Extracted records:
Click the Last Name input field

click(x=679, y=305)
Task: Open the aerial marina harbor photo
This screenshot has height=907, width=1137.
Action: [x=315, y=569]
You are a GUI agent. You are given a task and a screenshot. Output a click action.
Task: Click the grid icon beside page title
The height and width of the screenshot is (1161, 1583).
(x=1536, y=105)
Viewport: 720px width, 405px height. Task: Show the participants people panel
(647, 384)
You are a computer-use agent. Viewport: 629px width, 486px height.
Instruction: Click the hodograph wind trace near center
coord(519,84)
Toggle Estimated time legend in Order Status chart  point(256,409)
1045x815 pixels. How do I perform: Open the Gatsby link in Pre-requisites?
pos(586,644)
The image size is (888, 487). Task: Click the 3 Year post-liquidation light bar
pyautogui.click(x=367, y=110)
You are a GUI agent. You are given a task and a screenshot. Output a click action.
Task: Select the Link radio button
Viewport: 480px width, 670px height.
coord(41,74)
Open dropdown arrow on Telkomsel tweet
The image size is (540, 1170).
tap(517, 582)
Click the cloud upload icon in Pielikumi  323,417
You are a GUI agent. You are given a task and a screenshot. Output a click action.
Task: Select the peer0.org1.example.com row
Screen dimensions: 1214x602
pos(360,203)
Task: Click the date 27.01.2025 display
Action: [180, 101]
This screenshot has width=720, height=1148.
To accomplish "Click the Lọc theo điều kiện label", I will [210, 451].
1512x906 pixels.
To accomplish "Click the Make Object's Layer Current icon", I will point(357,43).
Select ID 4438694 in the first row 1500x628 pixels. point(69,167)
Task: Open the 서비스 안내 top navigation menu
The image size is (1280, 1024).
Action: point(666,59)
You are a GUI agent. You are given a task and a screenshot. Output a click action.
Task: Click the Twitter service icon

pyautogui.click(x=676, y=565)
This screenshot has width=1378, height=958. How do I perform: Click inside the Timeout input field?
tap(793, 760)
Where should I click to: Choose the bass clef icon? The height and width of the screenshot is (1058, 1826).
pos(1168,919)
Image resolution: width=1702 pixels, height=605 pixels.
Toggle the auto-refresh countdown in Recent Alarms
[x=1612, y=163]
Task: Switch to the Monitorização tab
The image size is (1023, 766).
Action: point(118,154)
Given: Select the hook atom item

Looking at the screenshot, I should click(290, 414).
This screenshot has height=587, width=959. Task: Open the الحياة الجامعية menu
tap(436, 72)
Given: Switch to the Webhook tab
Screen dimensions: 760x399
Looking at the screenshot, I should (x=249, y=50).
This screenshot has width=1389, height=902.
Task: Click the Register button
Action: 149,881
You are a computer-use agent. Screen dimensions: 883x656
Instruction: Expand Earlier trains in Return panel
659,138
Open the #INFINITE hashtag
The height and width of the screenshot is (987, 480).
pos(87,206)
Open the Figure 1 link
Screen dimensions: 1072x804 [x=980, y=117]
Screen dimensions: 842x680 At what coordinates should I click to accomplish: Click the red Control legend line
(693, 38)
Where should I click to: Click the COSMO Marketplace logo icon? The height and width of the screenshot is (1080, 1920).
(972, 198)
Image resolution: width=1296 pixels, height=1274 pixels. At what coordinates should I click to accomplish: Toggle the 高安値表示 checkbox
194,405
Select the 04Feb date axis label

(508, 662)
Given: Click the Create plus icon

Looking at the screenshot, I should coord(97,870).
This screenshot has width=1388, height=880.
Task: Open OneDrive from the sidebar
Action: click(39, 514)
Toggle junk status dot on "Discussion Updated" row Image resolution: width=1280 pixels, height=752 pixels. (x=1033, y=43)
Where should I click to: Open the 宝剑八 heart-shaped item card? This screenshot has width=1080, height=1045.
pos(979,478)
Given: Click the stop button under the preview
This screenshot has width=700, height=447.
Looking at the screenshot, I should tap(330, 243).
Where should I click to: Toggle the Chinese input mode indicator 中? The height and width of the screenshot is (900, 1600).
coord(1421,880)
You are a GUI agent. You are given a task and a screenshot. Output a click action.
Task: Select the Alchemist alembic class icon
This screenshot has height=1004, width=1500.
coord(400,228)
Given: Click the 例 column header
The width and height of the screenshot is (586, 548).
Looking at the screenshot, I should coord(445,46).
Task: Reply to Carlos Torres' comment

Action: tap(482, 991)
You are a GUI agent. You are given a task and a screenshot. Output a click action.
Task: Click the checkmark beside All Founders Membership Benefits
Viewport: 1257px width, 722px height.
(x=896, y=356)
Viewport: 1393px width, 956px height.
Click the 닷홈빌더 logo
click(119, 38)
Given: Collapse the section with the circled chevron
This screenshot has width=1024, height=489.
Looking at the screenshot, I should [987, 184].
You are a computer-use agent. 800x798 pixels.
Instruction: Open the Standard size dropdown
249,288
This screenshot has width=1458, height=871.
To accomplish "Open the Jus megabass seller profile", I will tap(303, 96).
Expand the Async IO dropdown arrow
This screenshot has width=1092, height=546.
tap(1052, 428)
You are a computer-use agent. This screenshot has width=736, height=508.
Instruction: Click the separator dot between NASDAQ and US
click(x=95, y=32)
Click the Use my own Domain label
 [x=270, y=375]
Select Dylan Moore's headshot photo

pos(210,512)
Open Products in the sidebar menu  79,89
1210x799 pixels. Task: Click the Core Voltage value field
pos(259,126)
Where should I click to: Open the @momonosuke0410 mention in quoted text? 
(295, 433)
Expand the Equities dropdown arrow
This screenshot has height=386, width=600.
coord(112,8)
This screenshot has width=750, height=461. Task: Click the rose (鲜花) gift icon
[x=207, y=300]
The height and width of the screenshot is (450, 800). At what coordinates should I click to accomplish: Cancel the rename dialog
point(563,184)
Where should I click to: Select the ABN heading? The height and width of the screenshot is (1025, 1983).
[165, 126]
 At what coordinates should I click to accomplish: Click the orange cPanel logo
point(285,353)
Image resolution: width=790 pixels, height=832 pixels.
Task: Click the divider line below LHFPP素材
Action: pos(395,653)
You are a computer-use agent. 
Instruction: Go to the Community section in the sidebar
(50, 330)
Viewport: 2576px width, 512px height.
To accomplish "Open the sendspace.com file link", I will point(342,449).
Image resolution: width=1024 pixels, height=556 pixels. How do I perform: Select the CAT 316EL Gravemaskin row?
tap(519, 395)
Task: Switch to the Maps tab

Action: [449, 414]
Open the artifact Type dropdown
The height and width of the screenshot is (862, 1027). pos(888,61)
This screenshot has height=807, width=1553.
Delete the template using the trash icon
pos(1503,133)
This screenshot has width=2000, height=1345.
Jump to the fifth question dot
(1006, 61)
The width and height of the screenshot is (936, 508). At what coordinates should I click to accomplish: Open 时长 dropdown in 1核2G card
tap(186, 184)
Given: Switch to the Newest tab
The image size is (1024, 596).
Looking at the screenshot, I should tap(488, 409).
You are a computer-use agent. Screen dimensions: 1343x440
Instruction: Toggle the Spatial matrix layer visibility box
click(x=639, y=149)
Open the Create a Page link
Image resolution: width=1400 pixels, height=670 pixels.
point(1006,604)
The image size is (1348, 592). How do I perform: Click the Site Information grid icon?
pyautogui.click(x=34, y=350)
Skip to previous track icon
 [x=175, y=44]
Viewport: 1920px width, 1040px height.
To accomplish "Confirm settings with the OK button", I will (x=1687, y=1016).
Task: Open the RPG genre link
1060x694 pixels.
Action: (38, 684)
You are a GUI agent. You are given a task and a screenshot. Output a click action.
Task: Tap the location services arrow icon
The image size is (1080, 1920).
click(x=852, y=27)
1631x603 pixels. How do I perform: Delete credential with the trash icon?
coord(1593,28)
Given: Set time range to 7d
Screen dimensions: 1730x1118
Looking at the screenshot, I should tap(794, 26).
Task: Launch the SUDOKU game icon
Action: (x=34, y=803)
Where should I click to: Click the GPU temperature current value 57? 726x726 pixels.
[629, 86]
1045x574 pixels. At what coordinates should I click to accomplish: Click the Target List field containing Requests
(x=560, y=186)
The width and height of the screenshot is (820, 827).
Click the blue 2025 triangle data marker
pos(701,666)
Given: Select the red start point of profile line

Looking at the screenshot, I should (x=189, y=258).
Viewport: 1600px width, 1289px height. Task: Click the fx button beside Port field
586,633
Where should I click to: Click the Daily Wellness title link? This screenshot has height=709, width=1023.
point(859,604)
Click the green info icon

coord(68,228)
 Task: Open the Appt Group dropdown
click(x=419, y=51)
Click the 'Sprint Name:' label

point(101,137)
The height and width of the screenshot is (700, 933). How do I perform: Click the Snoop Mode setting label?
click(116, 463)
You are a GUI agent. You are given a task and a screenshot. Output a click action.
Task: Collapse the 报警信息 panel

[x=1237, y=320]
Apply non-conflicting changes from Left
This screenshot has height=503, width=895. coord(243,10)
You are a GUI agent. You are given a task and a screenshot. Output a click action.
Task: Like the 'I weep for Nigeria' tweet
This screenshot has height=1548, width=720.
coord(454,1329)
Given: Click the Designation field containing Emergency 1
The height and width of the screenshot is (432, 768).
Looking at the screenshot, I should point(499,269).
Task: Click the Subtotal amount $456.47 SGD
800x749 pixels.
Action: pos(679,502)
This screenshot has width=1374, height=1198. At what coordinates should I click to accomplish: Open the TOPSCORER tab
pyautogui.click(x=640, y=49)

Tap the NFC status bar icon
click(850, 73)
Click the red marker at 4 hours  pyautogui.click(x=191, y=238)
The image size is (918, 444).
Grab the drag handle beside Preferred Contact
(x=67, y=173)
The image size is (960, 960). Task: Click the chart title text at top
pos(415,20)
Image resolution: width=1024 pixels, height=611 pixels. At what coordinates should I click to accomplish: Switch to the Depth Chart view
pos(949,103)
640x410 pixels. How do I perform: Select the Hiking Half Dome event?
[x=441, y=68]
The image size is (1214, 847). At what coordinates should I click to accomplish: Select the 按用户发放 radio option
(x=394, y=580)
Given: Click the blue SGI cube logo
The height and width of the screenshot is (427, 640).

EXERCISE: Of all the entries above, retype exactly the lines from the line with "The image size is (1348, 592)." to the line with "Viewport: 1920px width, 1040px height.", both included, and no others.

SOLVED EXERCISE:
The image size is (1348, 592). How do I perform: Click the Site Information grid icon?
pyautogui.click(x=34, y=350)
Skip to previous track icon
 [x=175, y=44]
Viewport: 1920px width, 1040px height.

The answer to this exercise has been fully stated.